During the 1970s, Waits had a brief relationship with comedian Elayne Boosler, an intermittent relationship with Bette Midler, and a relationship with Rickie Lee Jones.

In 1980, Waits married frequent collaborator Kathleen Brennan. They live in Sonoma County, California, and have three children: Kellesimone Wylder Waits (born 1983), Casey Waits (born 1985), and Sullivan Blake Waits (born 1993). After he married and had children, Waits became increasingly reclusive. Safeguarding the privacy of his family life became very important to him.

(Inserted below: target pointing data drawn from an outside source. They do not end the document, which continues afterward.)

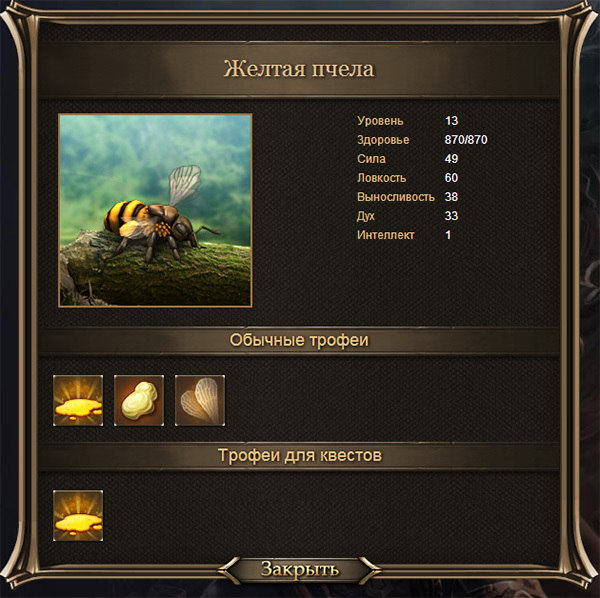600x598 pixels.
Task: Click the yellow bee portrait image
Action: [x=155, y=210]
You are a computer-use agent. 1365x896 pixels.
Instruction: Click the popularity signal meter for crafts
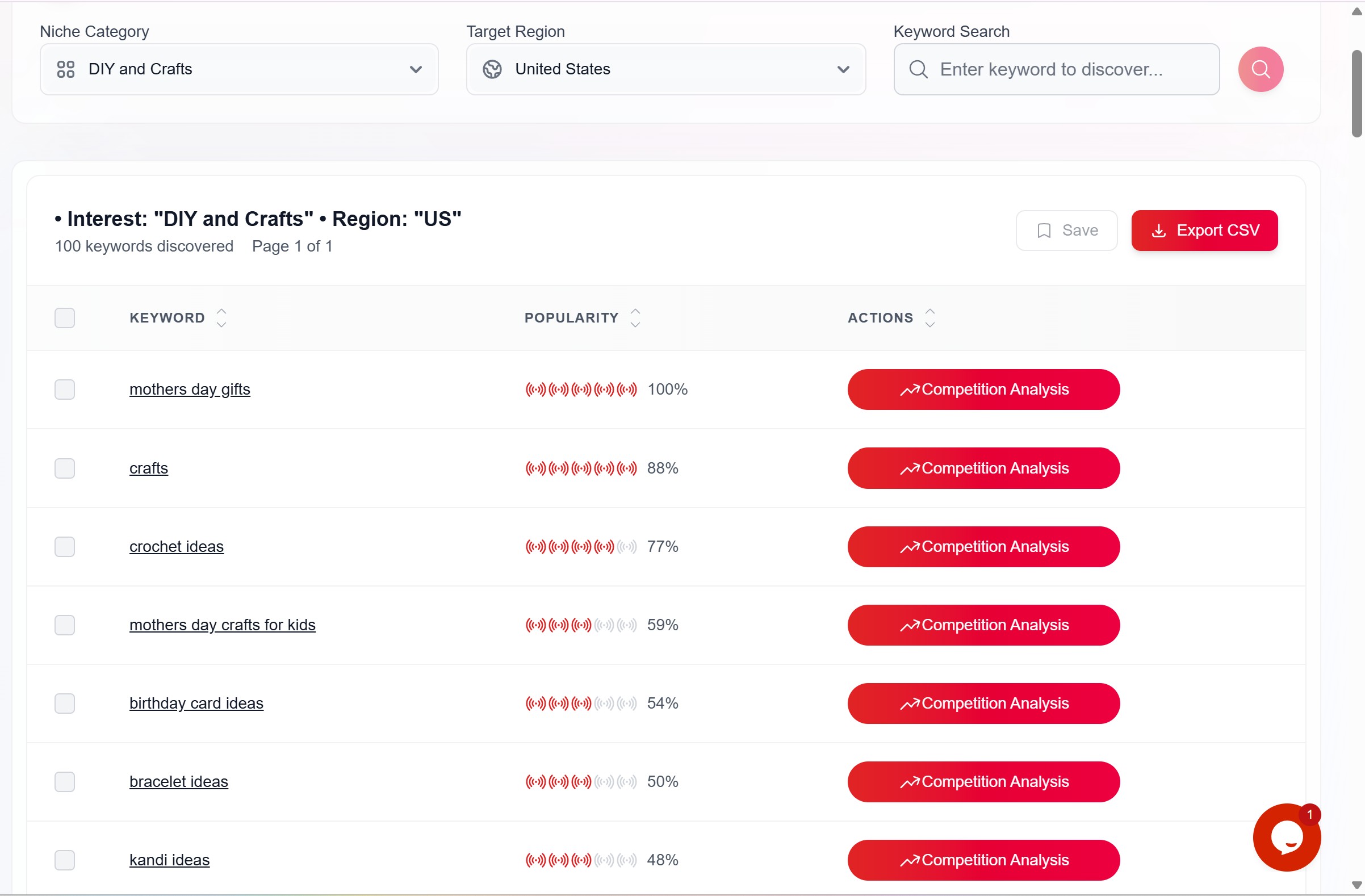click(581, 468)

During interviews, he has deflected questions about his personal life and refused to sanction any biography. When Barney Hoskyns was researching his unauthorized 2009 biography, Lowside of the Road: A Life of Tom Waits, Waits and his wife asked people not to talk to him. Hoskyns believed that it was Brennan who was responsible for the "wall of inaccessibility" surrounding Waits. When asked about his religious beliefs, he said, "With the God stuff I don't know. I don't know what's out there any more than anyone else."

===Stage persona===
Waits has been determined to keep a distance between his public persona and his personal life. According to Hoskyns, Waits hides behind his persona, noting that "Tom Waits is as much of a character created for his fans as it is a real man." In Hoskyns's view, Waits's self-image is in part "a self-protective device, a screen to deflect attention." A few music journalists have gone so far as to suggest that Waits is a "poseur". Hoskyns regarded Waits's "persona of the skid-row boho/hobo, a young man out of time and place" as an "ongoing experiment in performance art." He goes on to say that Waits has adopted a "self-appointed role as the bard of the streets." Mick Brown, a music journalist from Sounds who interviewed Waits in the mid-1970s, noted that "he had immersed himself in this character to the point where it wasn't an act and had become an identity." Louie Lista, a friend of Waits' during the 1970s, said that the singer's general attitude was, "I'm an outsider, but I'll revel in being an outsider." Like Bob Dylan and Neil Young, Waits is known for cutting contact with figures he worked with in his past.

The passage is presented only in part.